Original source: topic-bitcask-durability-tradeoffs

Topic: The relationship between `sync_writes`, `flush()`, and `fsync()` — and what guarantees each level actually provides on different filesystems

Date: 2026-05-29

Time: 11:59

`sync_writes`, `flush()`, and `fsync()`: Three Levels of Durability

The Core Distinction

There are three levels of "making sure data is written," and this codebase uses all three — sometimes correctly, sometimes not:

|-------|------|-------------|----------------------|-------------------|

| 1 | write() only | Puts data in Python's userspace buffer | No | No |

| 2 | flush() | Pushes Python buffer → OS kernel page cache | Yes | No |

| 3 | flush() + os.fsync() | Pushes kernel page cache → physical disk | Yes | Yes |

The critical insight: flush() alone does NOT guarantee durability. It only moves data from your process into the kernel. If the machine loses power, the kernel's page cache is gone. Only fsync() forces the OS to write through to stable storage.

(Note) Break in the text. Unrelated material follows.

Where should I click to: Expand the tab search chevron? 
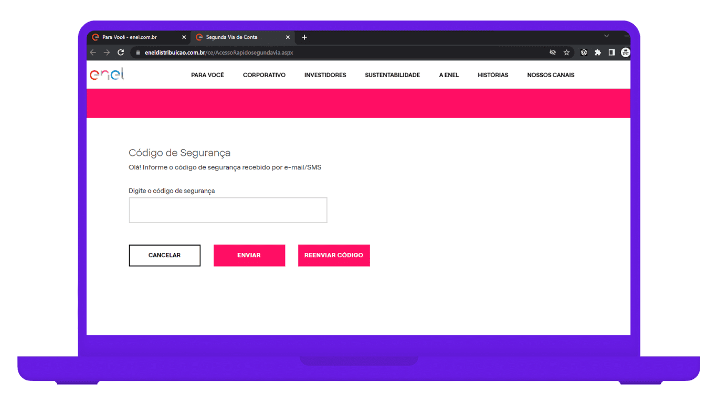(606, 36)
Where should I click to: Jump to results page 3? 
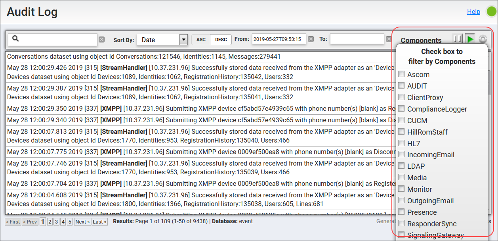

How Each Module Uses These Levels

Bitcask — The Cleanest Pattern

hash-index-storage/bitcask.py:82-88 shows the canonical two-tier approach:


self.active_file.flush()          # always: survive process crash
if self.sync_writes:
    os.fsync(self.active_file.fileno())  # optional: survive power loss

flush() is unconditional (line 86). fsync() is gated behind the syncwrites flag (line 87-88, default True). This gives callers a performance knob: tests pass syncwrites=False (every single test does this) because fsync is slow and tests don't need power-loss durability. Production code leaves it at True.

WAL — The Most Sophisticated

write-ahead-log/wal.py:125-133 implements three sync modes:


def _do_sync(self, force: bool = False):
    if self._sync_mode == "sync" or force:
        self._fd.flush()
        os.fsync(self._fd.fileno())
    elif self._sync_mode == "batch":
        self._write_count += 1
        if self._write_count >= self._batch_sync_count:
            self._fd.flush()
            os.fsync(self._fd.fileno())
            self._write_count = 0

"sync" mode: flush+fsync on every write. Maximum durability, worst throughput.
"batch" mode: flush+fsync every N writes (default 100). You can lose up to N-1 records on power loss, but throughput improves dramatically.
force=True: overrides batch mode for critical writes. Used by append_batch (line 183-184) and checkpoint (line 208-209) — operations where partial loss would corrupt semantics.

Notice that _rotate (line 114-115) always does flush+fsync before closing the old file, regardless of mode. This is correct — you must ensure the old file is fully durable before writing to a new one, or a crash mid-rotation could lose data from both.

B-tree PageManager — flush Without fsync

b-tree-storage-engine/btree.py:46,54,80 — the PageManager calls flush() after every page write but does not call fsync(). The explicit sync() method (lines 104-105) is a separate call:


def sync(self):
    self._f.flush()
    os.fsync(self._f.fileno())

This is intentional: individual page writes during a B-tree operation go to the kernel (visible to a re-read) but aren't forced to disk until sync() is called after the WAL commits or at close() (lines 112-113, 143-144). The WAL itself (inner class, lines 136-137) does flush+fsync on every log_write — because the WAL is the durability mechanism, and the data file can be reconstructed from it.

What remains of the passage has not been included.